I think one of the best takeaways from the conference so far was from the Rachel Hinman workshop on Prototyping the Mobile User Experience where she challenged us to cast off the shackles of designing for an experience we're already comfortable and familiar with (the desktop) and truly delve into the context of the mobile experience. Mobile is not a desktop computer, just as web is not print. It's very easy to get into the groove of the familiar design patterns we use day in and day out. What's not so easy is to realize they simply don't translate well to a different context. Plus, by trying to use the same design patterns in a different context you often times miss the opportunity to take full advantage of the native power of that context. Mobile is not desktop so don't design the gui on mobile, take full advantage of the nui affordances.
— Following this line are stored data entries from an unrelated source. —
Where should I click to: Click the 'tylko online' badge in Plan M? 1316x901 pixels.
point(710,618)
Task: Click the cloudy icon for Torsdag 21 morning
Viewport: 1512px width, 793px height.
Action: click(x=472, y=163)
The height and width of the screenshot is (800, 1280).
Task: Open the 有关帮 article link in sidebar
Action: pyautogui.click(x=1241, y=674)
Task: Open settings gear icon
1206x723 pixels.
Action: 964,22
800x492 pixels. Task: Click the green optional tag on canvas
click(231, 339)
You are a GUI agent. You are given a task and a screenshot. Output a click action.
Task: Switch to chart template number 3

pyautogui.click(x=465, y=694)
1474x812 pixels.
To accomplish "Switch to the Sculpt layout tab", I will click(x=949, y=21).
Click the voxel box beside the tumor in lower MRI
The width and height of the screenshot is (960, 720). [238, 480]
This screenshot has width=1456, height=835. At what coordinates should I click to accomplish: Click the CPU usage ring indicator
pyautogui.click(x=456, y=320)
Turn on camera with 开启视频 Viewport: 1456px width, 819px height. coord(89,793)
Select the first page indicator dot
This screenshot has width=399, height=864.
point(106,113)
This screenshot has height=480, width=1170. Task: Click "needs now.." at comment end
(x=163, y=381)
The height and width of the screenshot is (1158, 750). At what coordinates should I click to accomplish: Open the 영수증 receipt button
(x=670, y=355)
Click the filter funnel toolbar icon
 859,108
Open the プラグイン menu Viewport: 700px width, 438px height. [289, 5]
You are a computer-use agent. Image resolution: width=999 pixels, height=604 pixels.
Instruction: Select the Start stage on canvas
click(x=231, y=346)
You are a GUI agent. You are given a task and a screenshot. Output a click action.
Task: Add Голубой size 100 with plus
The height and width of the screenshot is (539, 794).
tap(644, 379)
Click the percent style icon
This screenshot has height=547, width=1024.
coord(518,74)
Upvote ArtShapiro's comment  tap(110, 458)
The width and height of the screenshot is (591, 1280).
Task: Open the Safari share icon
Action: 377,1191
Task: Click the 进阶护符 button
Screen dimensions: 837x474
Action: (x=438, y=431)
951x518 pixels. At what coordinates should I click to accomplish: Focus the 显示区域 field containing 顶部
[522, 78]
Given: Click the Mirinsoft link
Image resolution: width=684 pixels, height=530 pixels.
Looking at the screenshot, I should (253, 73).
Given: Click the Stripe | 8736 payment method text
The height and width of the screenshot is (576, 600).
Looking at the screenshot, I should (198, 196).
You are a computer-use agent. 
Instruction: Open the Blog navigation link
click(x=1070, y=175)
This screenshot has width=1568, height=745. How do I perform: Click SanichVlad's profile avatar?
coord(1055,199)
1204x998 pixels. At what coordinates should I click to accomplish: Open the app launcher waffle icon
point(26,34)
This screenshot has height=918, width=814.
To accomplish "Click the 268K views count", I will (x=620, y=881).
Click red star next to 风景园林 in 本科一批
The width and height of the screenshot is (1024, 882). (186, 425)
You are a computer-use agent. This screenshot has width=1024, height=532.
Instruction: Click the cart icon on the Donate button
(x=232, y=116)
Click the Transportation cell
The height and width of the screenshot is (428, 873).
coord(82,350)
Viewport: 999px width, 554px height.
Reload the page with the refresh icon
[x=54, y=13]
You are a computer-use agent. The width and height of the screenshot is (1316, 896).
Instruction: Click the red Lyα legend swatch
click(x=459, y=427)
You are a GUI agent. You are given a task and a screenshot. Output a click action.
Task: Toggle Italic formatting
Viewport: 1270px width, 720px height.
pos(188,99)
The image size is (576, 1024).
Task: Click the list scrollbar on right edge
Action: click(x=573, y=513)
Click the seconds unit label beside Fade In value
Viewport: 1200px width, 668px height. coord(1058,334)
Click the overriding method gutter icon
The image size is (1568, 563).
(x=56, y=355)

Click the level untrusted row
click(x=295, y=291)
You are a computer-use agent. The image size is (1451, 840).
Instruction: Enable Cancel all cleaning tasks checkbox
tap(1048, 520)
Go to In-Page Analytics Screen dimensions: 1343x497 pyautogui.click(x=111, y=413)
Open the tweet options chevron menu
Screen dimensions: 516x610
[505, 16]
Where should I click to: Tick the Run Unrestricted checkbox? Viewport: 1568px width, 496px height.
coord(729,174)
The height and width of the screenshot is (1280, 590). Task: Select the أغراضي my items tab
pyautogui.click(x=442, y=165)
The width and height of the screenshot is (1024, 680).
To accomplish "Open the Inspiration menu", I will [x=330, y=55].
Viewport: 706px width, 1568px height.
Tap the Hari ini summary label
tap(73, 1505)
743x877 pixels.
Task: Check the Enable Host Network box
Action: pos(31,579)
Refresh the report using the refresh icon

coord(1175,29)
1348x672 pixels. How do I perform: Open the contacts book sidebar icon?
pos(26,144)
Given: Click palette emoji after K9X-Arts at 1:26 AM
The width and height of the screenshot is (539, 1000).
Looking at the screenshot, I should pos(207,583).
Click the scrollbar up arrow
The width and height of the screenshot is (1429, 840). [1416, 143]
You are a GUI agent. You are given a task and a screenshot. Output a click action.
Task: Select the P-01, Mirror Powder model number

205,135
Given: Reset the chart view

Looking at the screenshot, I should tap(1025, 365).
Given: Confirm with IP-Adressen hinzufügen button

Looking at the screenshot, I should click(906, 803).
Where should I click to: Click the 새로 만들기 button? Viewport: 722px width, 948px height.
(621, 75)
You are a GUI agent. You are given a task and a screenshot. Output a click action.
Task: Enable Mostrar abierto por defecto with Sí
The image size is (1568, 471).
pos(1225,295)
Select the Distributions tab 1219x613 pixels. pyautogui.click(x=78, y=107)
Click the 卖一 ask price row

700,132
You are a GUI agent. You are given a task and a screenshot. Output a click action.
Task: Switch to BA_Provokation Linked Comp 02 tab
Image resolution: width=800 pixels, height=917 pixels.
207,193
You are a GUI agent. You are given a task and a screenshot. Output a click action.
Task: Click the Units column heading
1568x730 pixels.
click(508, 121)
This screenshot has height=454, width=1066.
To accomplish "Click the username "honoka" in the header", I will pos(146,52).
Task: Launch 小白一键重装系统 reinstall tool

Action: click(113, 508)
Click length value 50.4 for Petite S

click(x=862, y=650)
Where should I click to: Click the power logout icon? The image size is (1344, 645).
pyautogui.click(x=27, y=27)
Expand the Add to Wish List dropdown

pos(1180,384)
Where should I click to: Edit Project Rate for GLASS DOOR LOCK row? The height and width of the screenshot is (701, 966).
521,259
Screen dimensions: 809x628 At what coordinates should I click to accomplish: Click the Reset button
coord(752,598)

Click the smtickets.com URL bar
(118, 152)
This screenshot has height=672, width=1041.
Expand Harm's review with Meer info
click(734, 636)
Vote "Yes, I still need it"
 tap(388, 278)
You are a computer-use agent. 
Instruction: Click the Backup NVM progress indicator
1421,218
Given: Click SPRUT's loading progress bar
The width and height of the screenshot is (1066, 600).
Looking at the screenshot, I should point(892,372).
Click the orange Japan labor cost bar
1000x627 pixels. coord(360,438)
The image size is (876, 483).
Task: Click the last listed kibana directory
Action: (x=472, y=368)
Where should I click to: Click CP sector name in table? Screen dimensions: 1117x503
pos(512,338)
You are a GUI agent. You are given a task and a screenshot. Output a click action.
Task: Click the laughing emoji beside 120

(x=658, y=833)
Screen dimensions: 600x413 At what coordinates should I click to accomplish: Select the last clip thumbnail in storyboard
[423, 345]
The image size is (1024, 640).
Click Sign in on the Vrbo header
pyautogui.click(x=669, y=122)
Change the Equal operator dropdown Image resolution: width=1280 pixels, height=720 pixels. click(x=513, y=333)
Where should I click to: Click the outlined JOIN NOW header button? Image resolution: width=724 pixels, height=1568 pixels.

As well, the feature talks on fitting User Experience into an Agile development project struck some chords with me. Like many others in the audience, our development teams are transitioning from the traditional waterfall project management methodology to agile and like many others I feel we're struggling with folding User Experience into the development process. Hugh Beyer's talk was most informative to me - definitely yes, the UX person needs to be a full member of the development team so that their issues become part of the development issues. And adding a longer Sprint 0 for planning and research just makes sense. I'm glad the conference organizers were videotaping the feature talks as I'll definitely be referring back to share them at the office.  

Today, I'm looking forward to the workshop on Mobile Design for the Enterprise Intranet, a topic of close interest for me as a team member of exactly that kind of project back home. I'm sure I'll be getting a boatload of ideas to bring back.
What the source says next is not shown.